Questo, a sua volta, metterà sotto pressione ribassista i prezzi degli asset: azioni, obbligazioni, immobili e terreni. Il valore del prestito bancario sottostante alle garanzie diminuirà e le banche richiederanno garanzie aggiuntive ai mutuatari. Se questi ultimi non possono permetterselo, saranno minacciati di risoluzione del prestito e scivoleranno sull'orlo del fallimento.

In questo modo l'ambiente inflazionistico alla fine si trasforma in uno deflazionistico, in cui i prezzi delle merci scendono su tutta la linea e l'economia vacilla. Se non ci sono "forze opposte", un tale sviluppo farà addirittura crollare l'intero sistema monetario fiat; ma ci sono "forze opposte".

È importante sapere che la piramide del debito è stata costruita negli ultimi anni in un sistema di “repressione finanziaria”: le banche centrali hanno tagliato i tassi d'interesse così tanto che erano (e sono tuttora) negativi al netto dell'inflazione. I prestiti in scadenza sono stati così sostituiti da nuovi prestiti a tassi d'interesse reali negativi; e sono stati inoltre accesi ulteriori prestiti, anch'essi a tassi d'interesse reali negativi.

Pertanto è comprensibile che soprattutto gli stati altamente indebitati abbiano uno scarso interesse per una politica monetaria intenzionata a rialzare i tassi d'interesse e a ridurre l'inflazione, perché tassi d'interesse bassi, insieme a un'inflazione elevata, sono esattamente ciò di cui le finanze pubbliche hanno bisogno: riducono il debito pubblico a spese dei creditori e di chi usa il denaro.

Un'uscita da tale "repressione finanziaria" innescherà una grave crisi economica, finanziaria e persino politica, poiché il relativo rialzo dei tassi d'interesse reali provocherà un crollo. Quindi la domanda chiave è qual è il motivo e non è certamente quello di mantenere l'inflazione dei prezzi al consumo al 2%; in caso contrario, avrebbero alzato i tassi d'interesse molto tempo fa.

C'è da temere che le banche centrali vogliano una maggiore inflazione per disinnescare i problemi di debito delle loro economie nazionali. Come accennato in precedenza, ciò può essere ottenuto se i tassi d'interesse vengono mantenuti bassi e l'inflazione supera i tassi d'interesse in modo che i creditori e chi usa il denaro possano beneficiarne.
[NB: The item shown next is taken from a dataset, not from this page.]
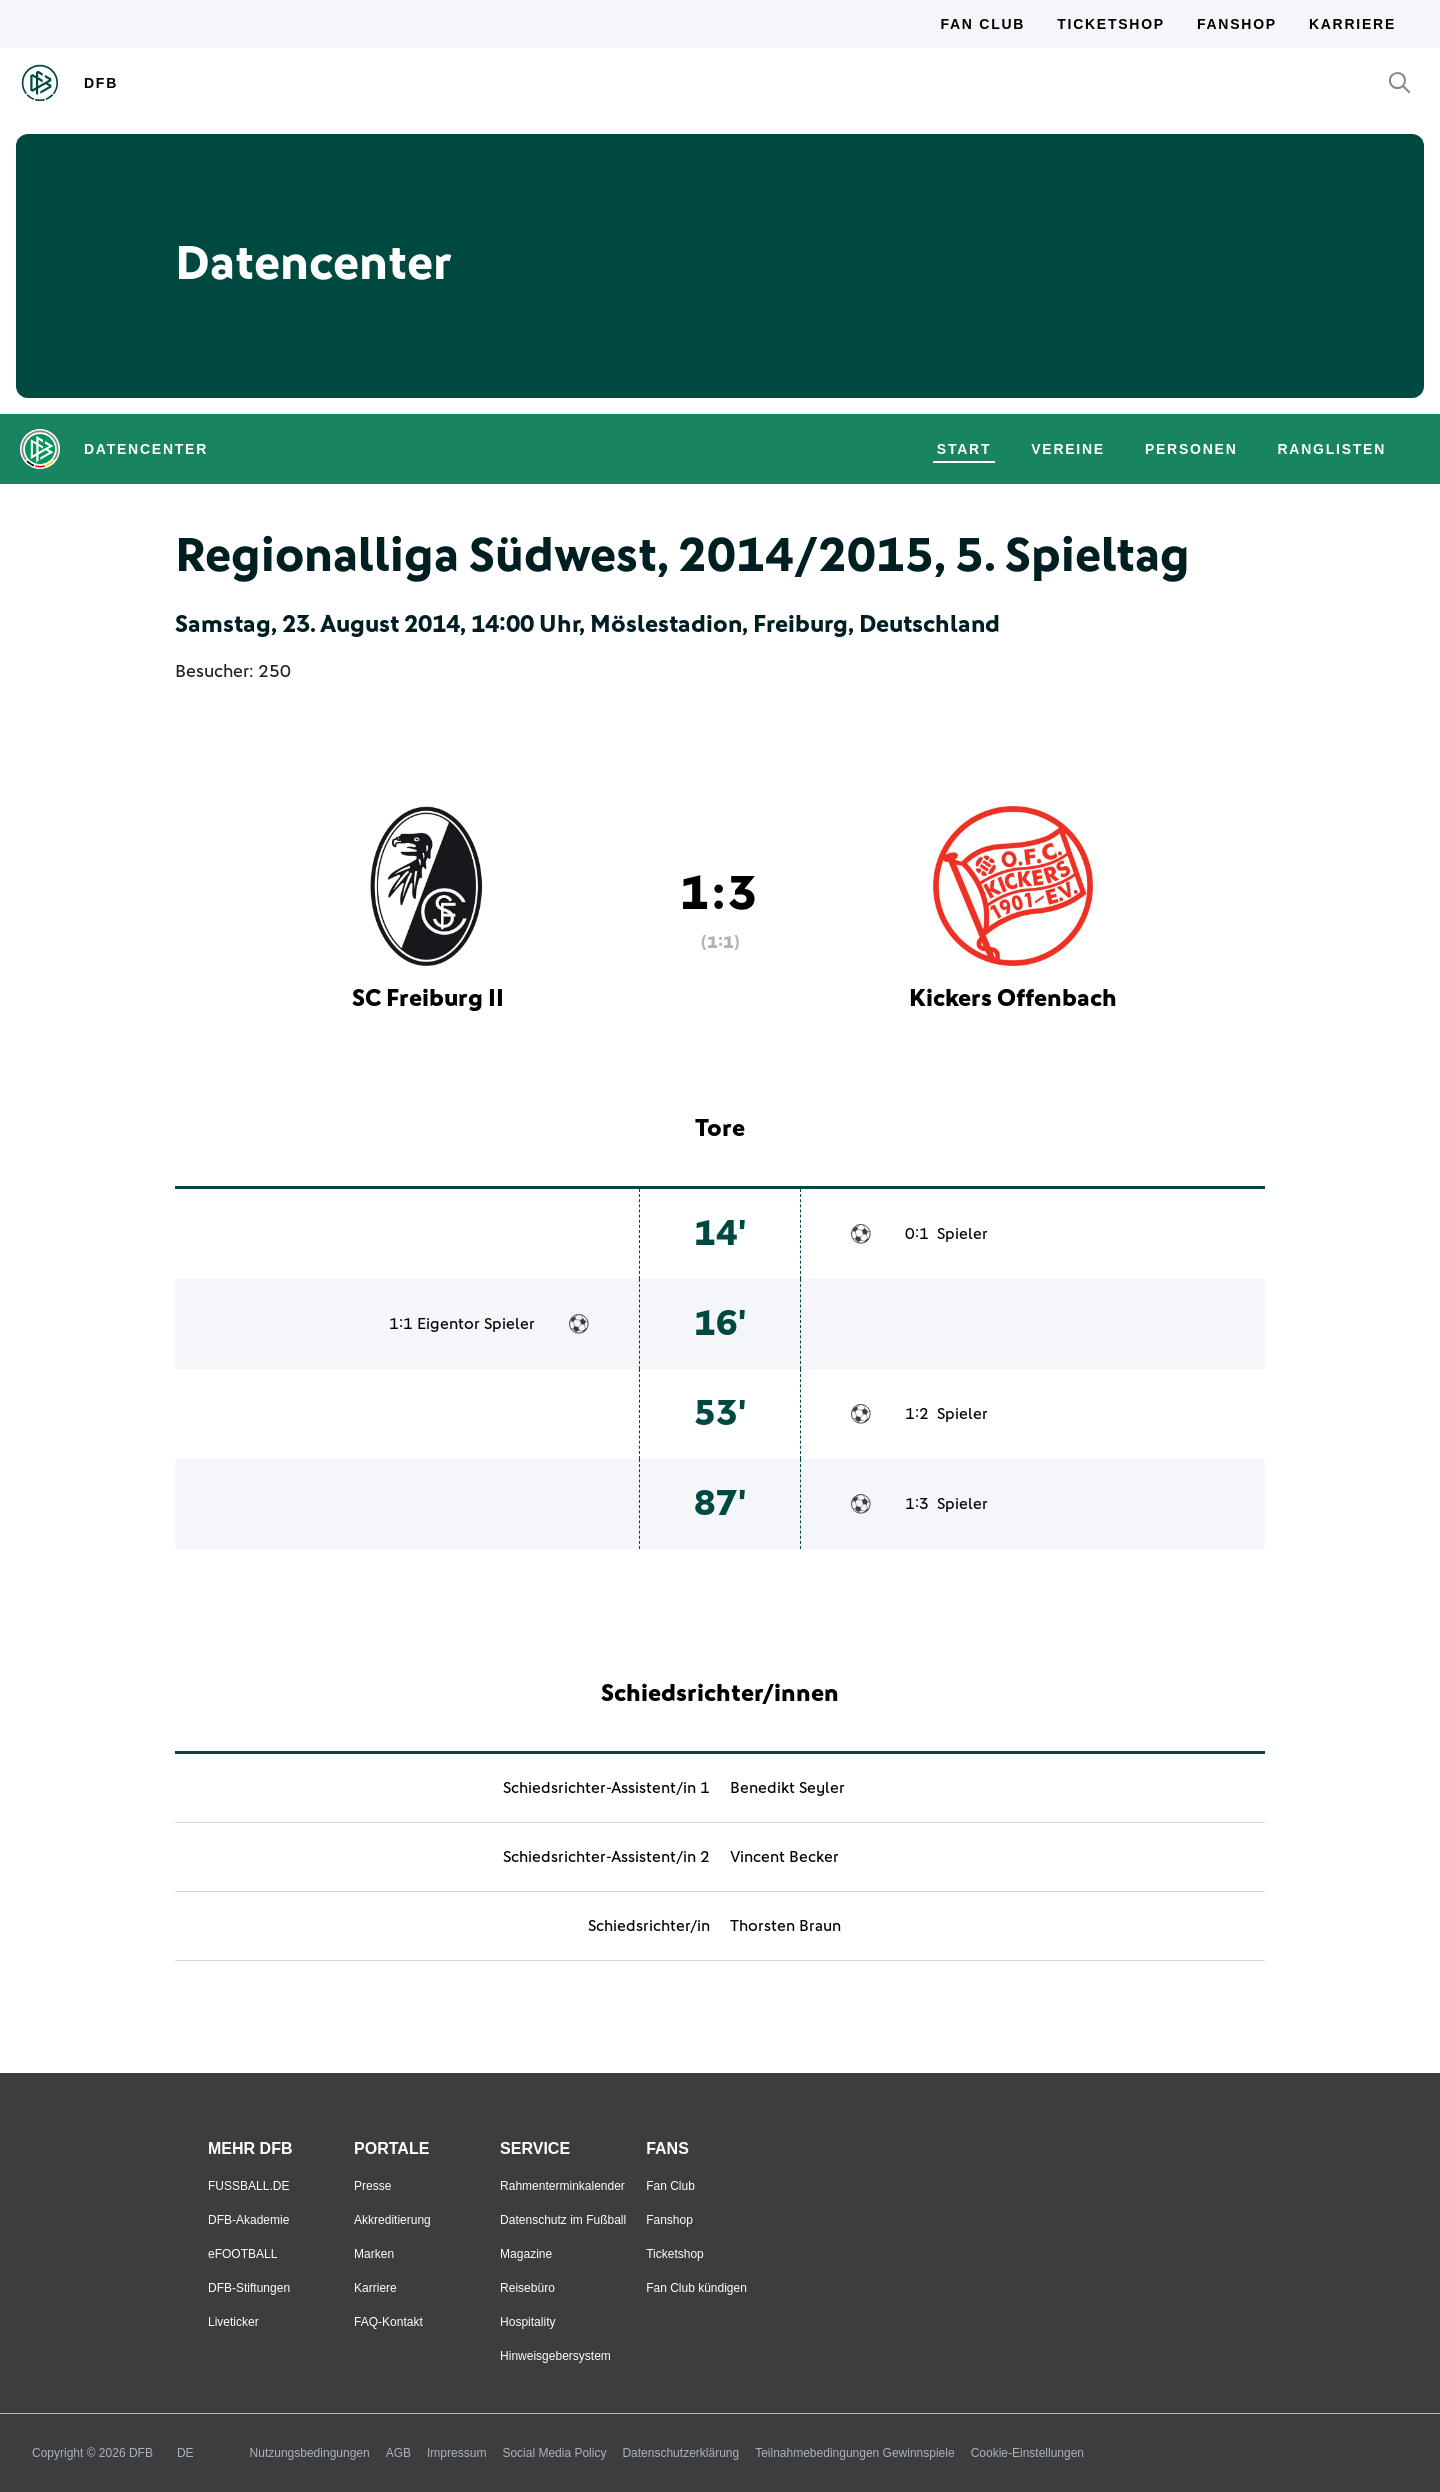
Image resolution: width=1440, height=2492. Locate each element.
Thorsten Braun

Tuttavia c'è un problema: l'inflazione non deve salire troppo.

Se ciò accade, c'è il rischio che le persone "fuggano" letteralmente dal denaro e che quest'ultimo smetta del tutto di funzionare. Naturalmente gli stati non vogliono un tale esito e hanno bisogno del denaro fiat inflazionistico per condurre le loro politiche ridistributive.

Se le banche centrali vogliono perseguire una politica d'inflazione elevata e allo stesso tempo impedire che essa sfugga al controllo, devono bluffare la popolazione, dando l'impressione di essere determinate a "combatterla".
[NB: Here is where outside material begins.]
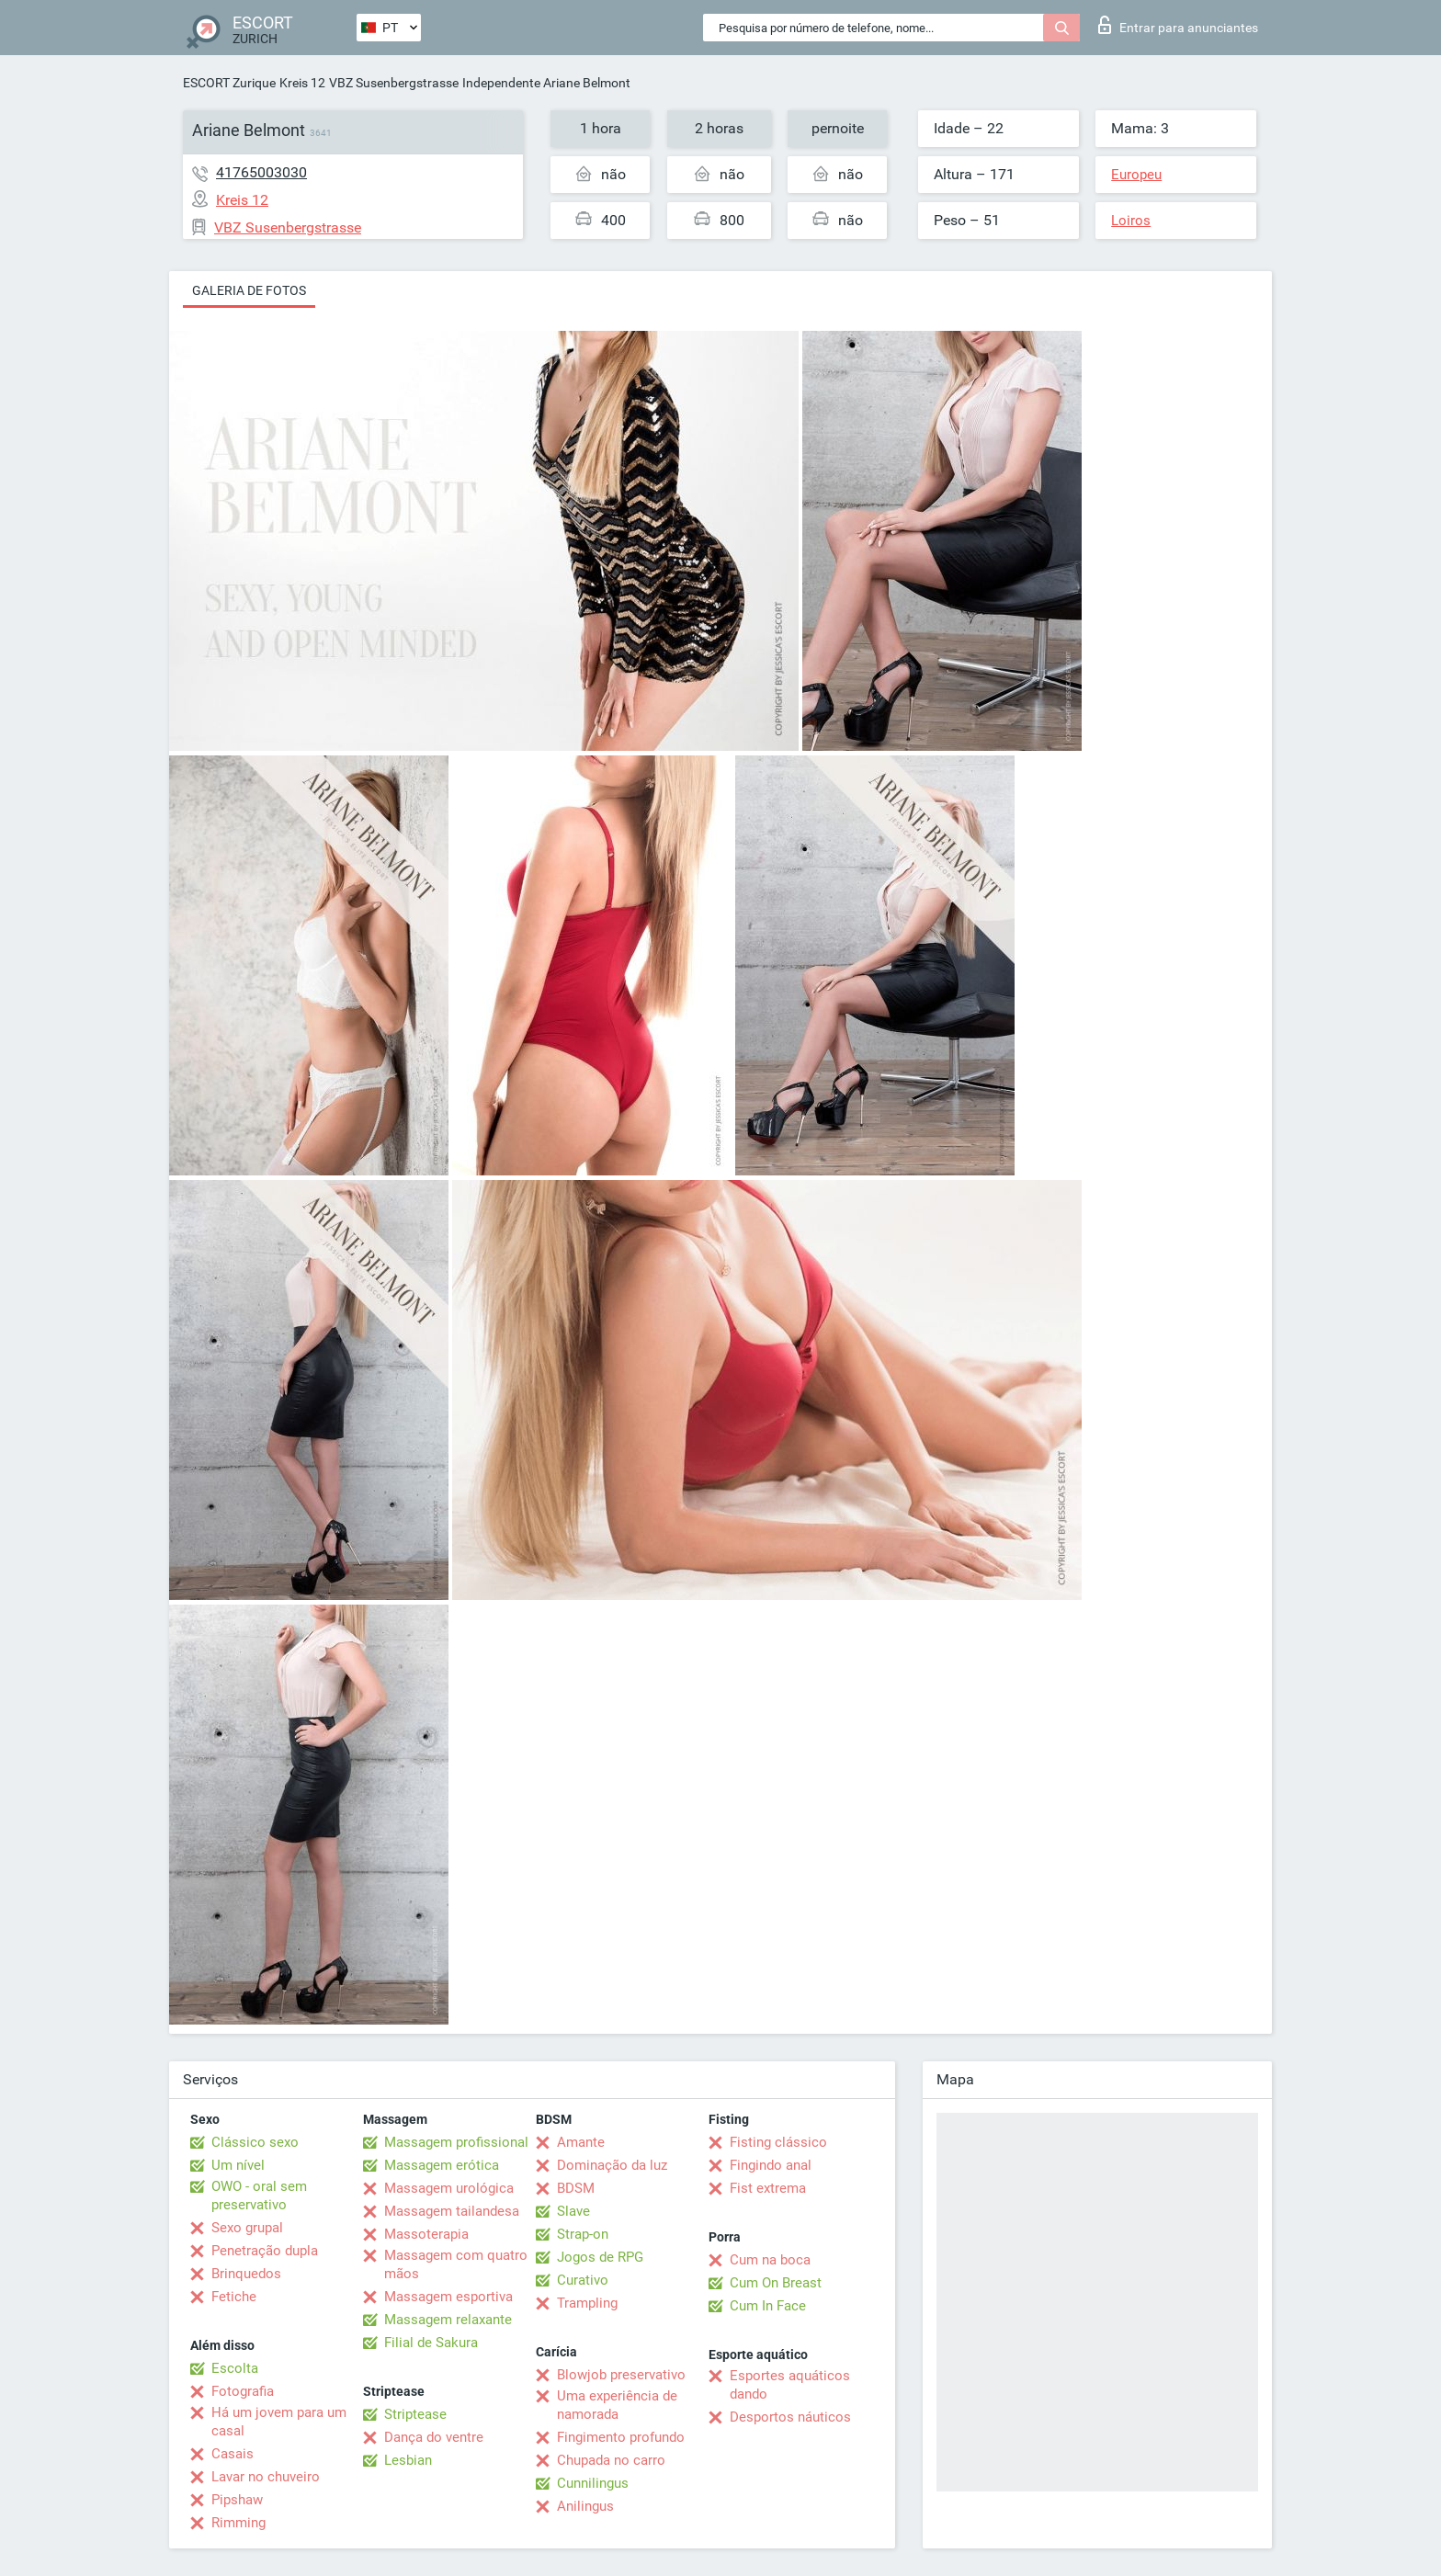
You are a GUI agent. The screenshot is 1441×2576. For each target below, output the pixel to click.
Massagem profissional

Anche se potrebbero essere necessari piccoli rialzi dei tassi d'interesse, la domanda è se il tasso d'interesse reale, negativo da circa quindici anni, tornerà in territorio positivo. I dubbi a riguardo abbondano...

L'elevato debito delle economie mondiali indica che i tassi d'interesse reali non possono più tornare a livelli “normali”. Tanto più che c'è un tacito consenso nel mondo occidentale sul fatto che le forze del libero mercato non debbano sfidare il "welfare state", finanziato con maggiori debiti e denaro fiat.
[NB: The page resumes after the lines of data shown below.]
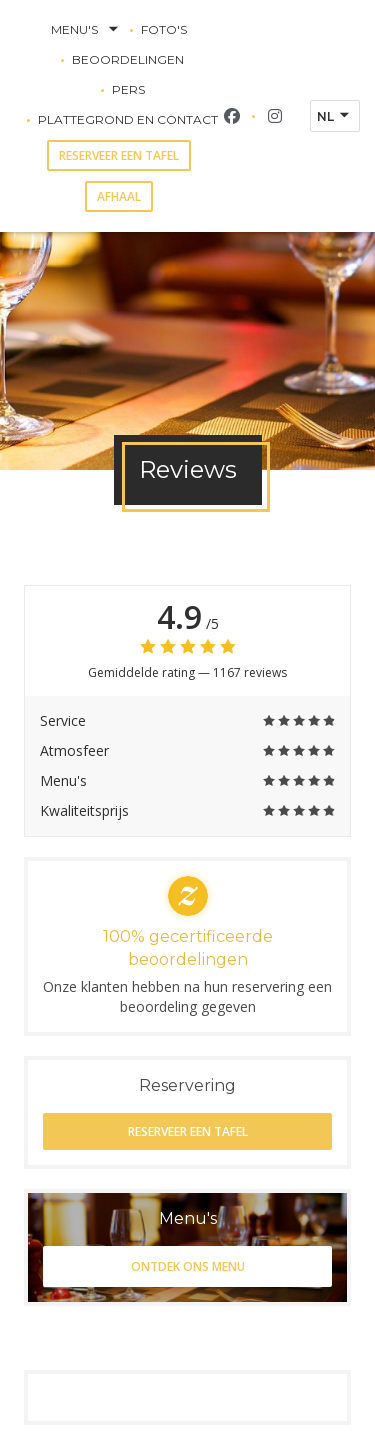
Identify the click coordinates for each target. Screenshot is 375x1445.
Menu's (86, 30)
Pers (128, 89)
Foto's (164, 29)
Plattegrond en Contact (128, 119)
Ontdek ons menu (188, 1266)
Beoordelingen (128, 59)
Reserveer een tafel (119, 155)
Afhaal (119, 196)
Questa mentalità è sostenuta anche da coloro che vogliono imporre il loro programma di "grande reset" e "grande trasformazione" agli altri. Il sistema monetario fiat è uno strumento particolarmente potente non solo per lo stato, ma anche per i gruppi con interessi speciali che cercano di utilizzarlo per manipolare gli sviluppi economici e sociali. Non si arrenderanno tanto facilmente.

Il forte incentivo politico a mantenere a galla il sistema monetario fiat suggerisce che le banche centrali su entrambe le sponde dell'Atlantico rialzeranno leggermente i tassi d'interesse, ma non abbandoneranno le loro politiche inflazionistiche e che se l'economia rallenterà troppo, risponderanno con un debito ancora maggiore, più soldi e un'inflazione ancora più alta.

Quindi anche se i tassi d'interesse saliranno, la repressione finanziaria continuerà. Molto probabilmente il potere d'acquisto delle valute fiat continuerà a essere fortemente svalutato. Questo è uno sviluppo che non solo erode sempre più la funzione di riserva di valore del dollaro, dell'euro e altri, ma minaccia anche la loro funzione di mezzo di scambio.